So that means where you have the nodal surfaces in E, you have the anti-nodal surfaces in B. And where the E fields reach the maximum, you will have that the magnetic field is 0. Unlike a traveling wave, where the magnetic fields and the electric fields are in phase, both in space and in time. They are now 90 degrees out of phase. When you think about that, that is perhaps not so weird. Because there cannot be any energy transport, any net energy transport in one direction with a standing wave.
And so the mean value of the Poynting vector must be 0. And if you make E and B 90 degrees out of phase, then that is always met. So the mean vector of the Poynting vector then becomes 0. But in any case, if you use Maxwell's equations, you will see that the magnetic field and the E fields are 90 degrees out of phase and 90 degrees in space and in time.

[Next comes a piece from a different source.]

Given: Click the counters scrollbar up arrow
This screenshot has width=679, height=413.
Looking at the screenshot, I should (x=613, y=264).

I have here our famous 88 megahertz transmitter. So this is an antenna where we accelerate charges back and forth. Currents are running at a frequency of 88 megahertz. 88 million oscillations per second. So we are creating, because we went through this that accelerated charges give rise to electromagnetic radiation, we are creating electromagnetic waves. Lambda equals c divided by the frequency. So you will find that the wavelength is about 3.4 meters.

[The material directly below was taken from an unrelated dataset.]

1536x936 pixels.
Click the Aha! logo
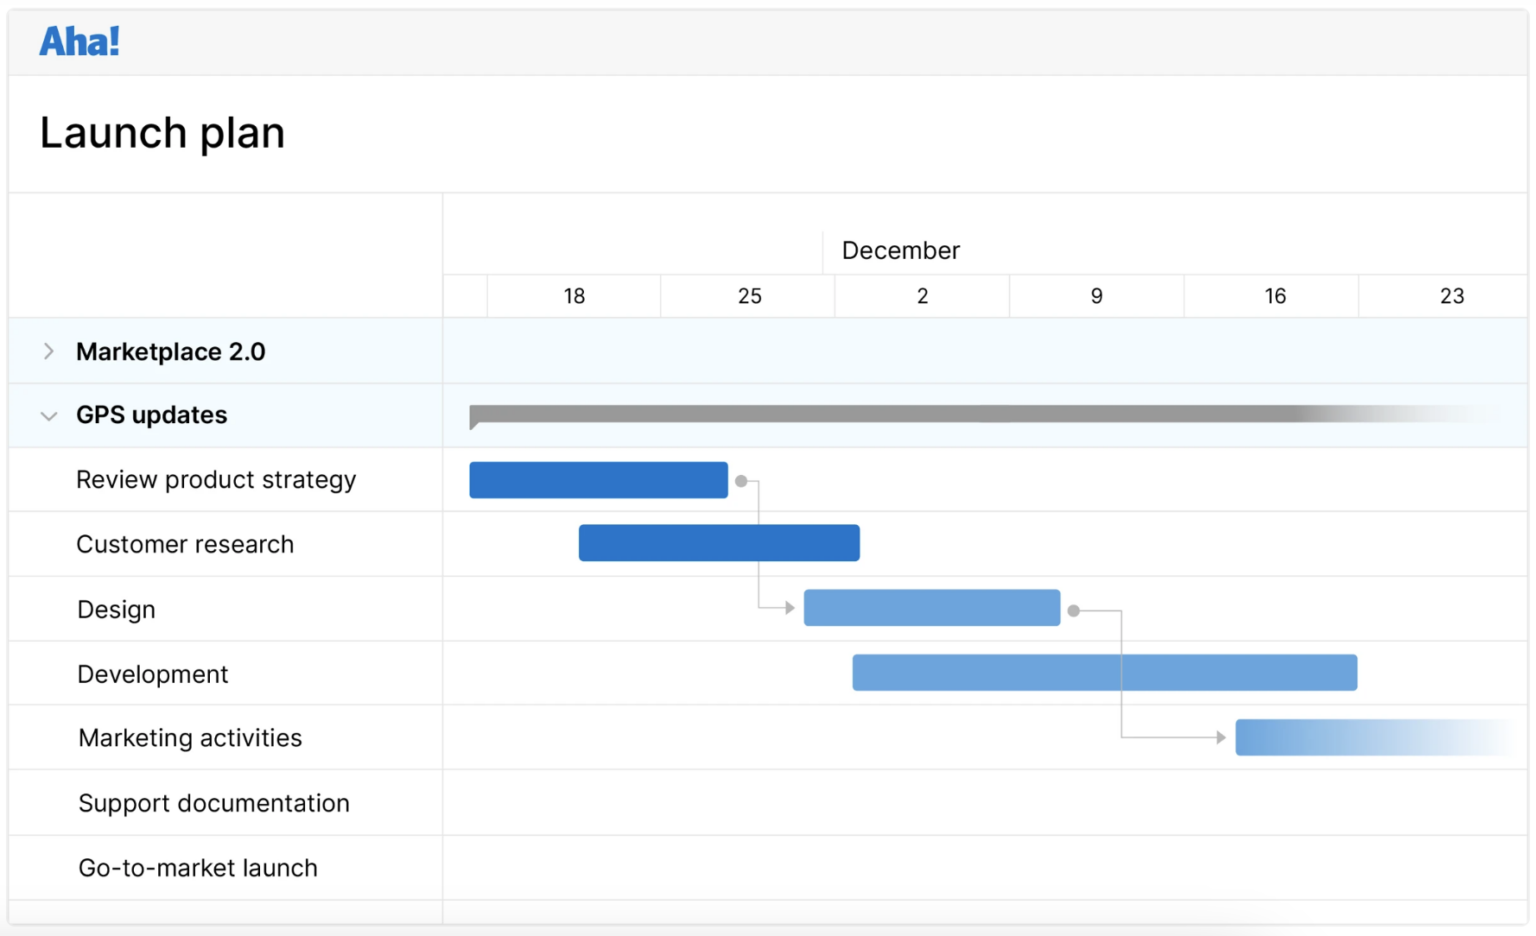tap(79, 40)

And I have here an antenna, a receiving antenna, which are just two copper wires which are not connected with each other-- well, they are, but they're already through the filament of a light bulb.

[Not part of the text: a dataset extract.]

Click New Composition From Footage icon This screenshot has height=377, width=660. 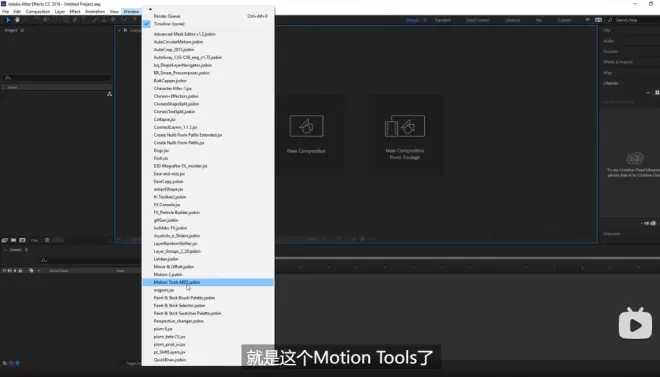(405, 126)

And so when the electric fields reaches this receiving antenna, currents will start to flow in this direction, and then the light will go on. I've demonstrated this before but I want to do that again, that if I hold up this receiving antenna like this, then you will see the light bulb go on. If I do it like this then it will not go on, because no currents can flow then in this direction.
But that's something I already showed you before. That's not the reason why I want to do this again. The reason why I want to do this again is that the blackboard here, behind the blackboard is metal. And so the electromagnetic waves that go out in your direction and to the blackboard are going to reflect off here, and they're going to reflect off the walls in a very chaotic way that I could not predict nor calculate. But there will be, in this lecture hall, locations of nodal surfaces where the E field is very low or near 0.
And certainly, that has to be the case near the blackboard, because this whole plane behind here is a conductor. And so the sum of the incoming wave and reflecting wave must be 0 here, so I don't want to see that light on. And then I will walk out in the lecture hall, and see whether there are locations in the lecture hall where we actually receive electromagnetic radiation. Where we will see the light, and where we will not see the light. So, make sure that this is not too close to the transmitter, because otherwise we will blow the bulb.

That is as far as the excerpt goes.